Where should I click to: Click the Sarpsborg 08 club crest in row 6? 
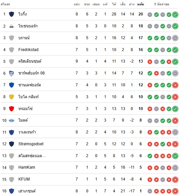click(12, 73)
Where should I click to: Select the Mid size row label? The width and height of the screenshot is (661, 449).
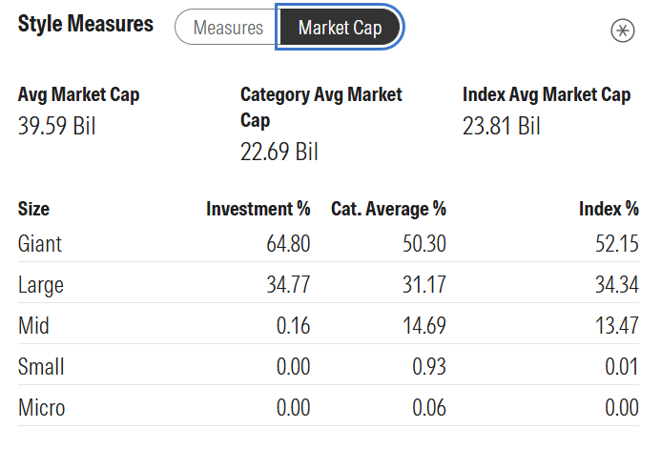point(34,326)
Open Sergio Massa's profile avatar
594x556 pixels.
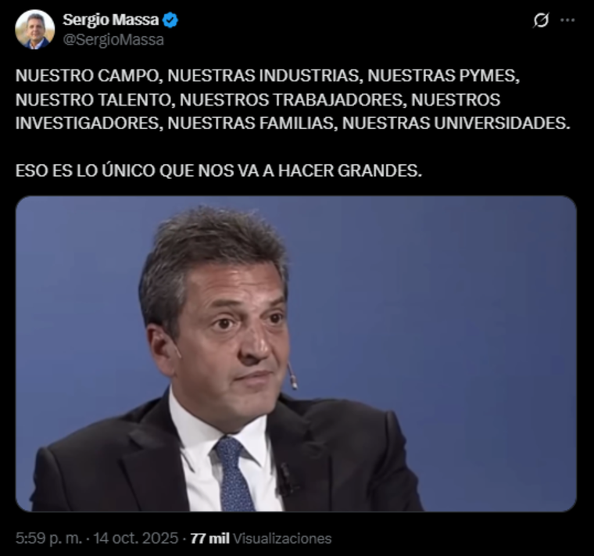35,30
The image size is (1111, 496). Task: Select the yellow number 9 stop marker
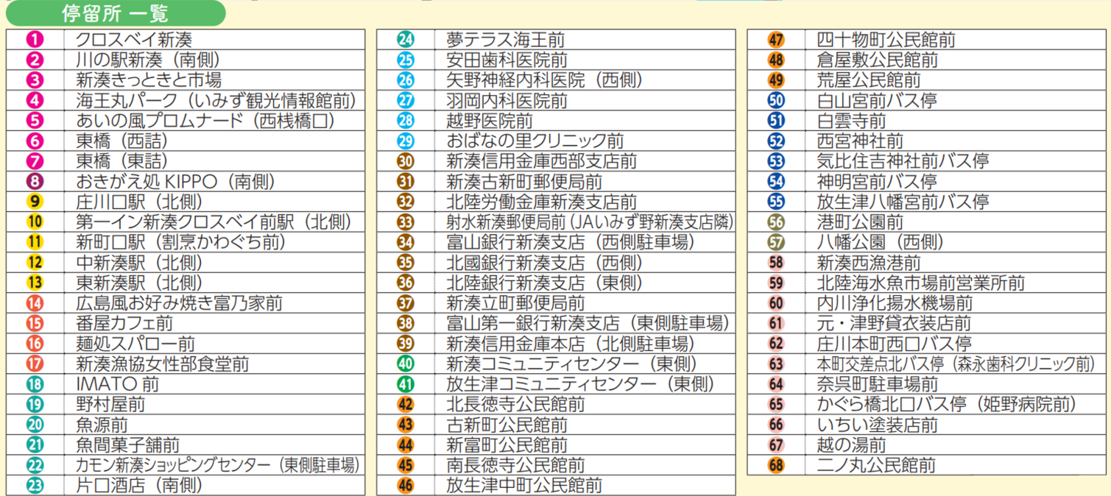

____________

Print all the records exactly, minus any images.

* _Answer to this problem_:
Where should I click to: Click the Sarpsborg 08 club crest in row 6? 
click(12, 73)
Where should I click to: Select the Mid size row label? The width and height of the screenshot is (661, 449).
point(34,326)
Open Sergio Massa's profile avatar
594x556 pixels.
35,30
The image size is (1111, 496). Task: Select the yellow number 9 stop marker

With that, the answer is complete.